Maria Alcina. Foto: divulgação

Maria Alcina

parte 7/27

Há uma rua com o meu nome. Não sou uma qualquer

Tacioli – E como foi sua infância? Que imagem você guarda dela?
Maria Alcina – Somente imagens boas. Sou uma pessoa que tive uma infância feliz. Sou uma pessoa feliz. Quando não estou feliz, fico dentro de casa. Enlouqueço em casa. Na rua estou sempre feliz.
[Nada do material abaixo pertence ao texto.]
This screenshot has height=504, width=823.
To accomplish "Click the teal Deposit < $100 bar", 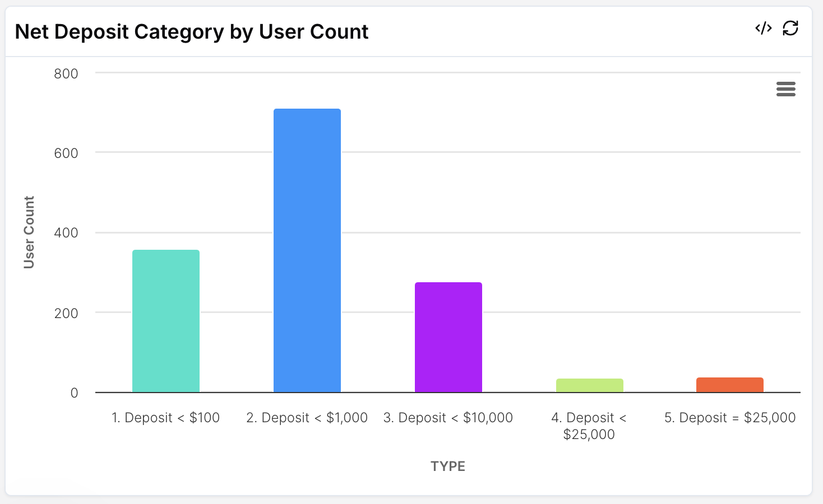I will 166,321.

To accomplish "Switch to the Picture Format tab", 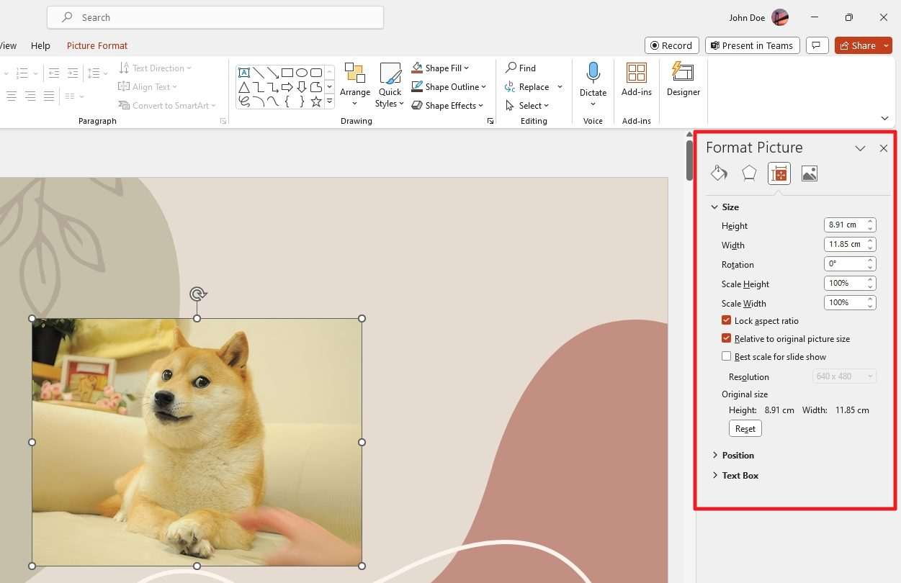I will pyautogui.click(x=97, y=45).
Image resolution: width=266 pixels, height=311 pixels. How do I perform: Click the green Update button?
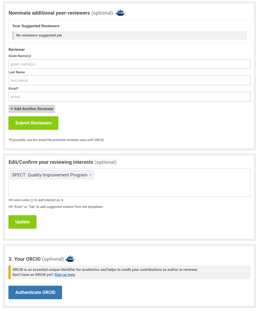pyautogui.click(x=22, y=222)
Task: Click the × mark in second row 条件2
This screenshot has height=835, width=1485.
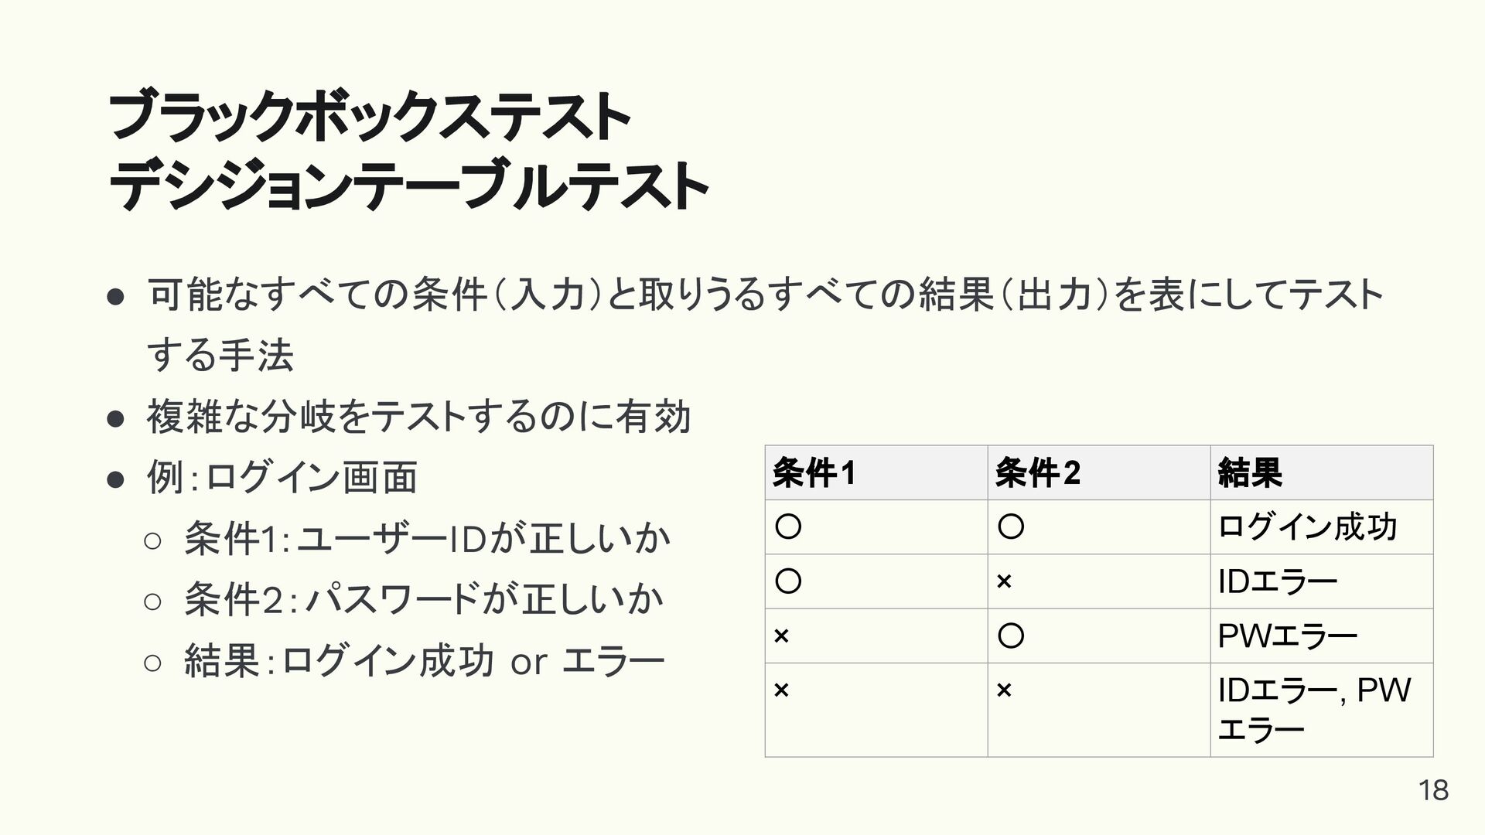Action: click(x=1004, y=581)
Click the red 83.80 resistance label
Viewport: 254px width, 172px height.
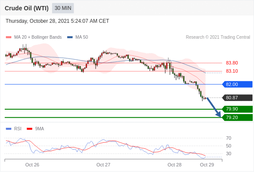pyautogui.click(x=232, y=63)
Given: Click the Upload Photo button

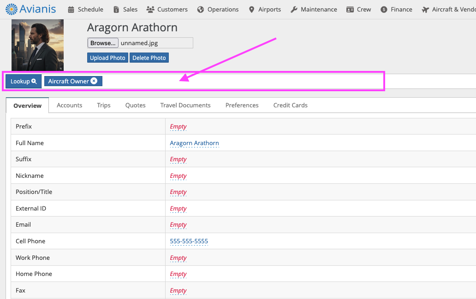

Minha infância teve quintal, árvore, rio; infância de brincar na rua, de ter amigas, amigos…
Dafne – Você recebeu uma homenagem da cidade, né?
Maria Alcina – É. Há uma rua com o meu nome, no bairro da Taquara Preta. [risos] Não sou uma qualquer, sou identificada! [risos]
Dafne  Recebeu o prêmio na cidade, nome de rua…
Maria Alcina – De Cataguases para o mundo, uma estrela nasceu! [risos] Ah, meu amor, quem passou por isso não pode dizer que é infeliz! Se disser, tem que tomar uma surra por hora. [risos]
Dafne – Como foi? Você desfilou?
Maria Alcina – Desfilei. Foi bárbaro!
Dafne – E quando foi?
Maria Alcina – Aí você me pega.
Tacioli – Anos 80?
Maria Alcina – Deve ser. Mas vejo isso pra vocês.
Tacioli – Foi bárbaro, então?
Maria Alcina – Imagina? [risos] Uma escola [de samba] contando sua vida em sua cidade! Bárbaro!
Tacioli – Você se lembra de um trechinho do samba-enredo? É sua vida… [risos]
Maria Alcina – Mas não lembro da música. É muita coisa. Passou o tempo… Eu posso ver a letra…
Dafne – É um samba-enredo longo.
Maria Alcina – Não, não é. É porque eu não lembro, principalmente agora… Vocês viram que tive que fazer um esforço pra lembrar quando conheci o Cervantes. Só lembro que o final do refrão é “Maria Alcina, esse samba é pra você”. É isso que lembro. Ai, vou ver a letra da música pra vocês. Me aguardem! [risos] Vou resgatar essa história.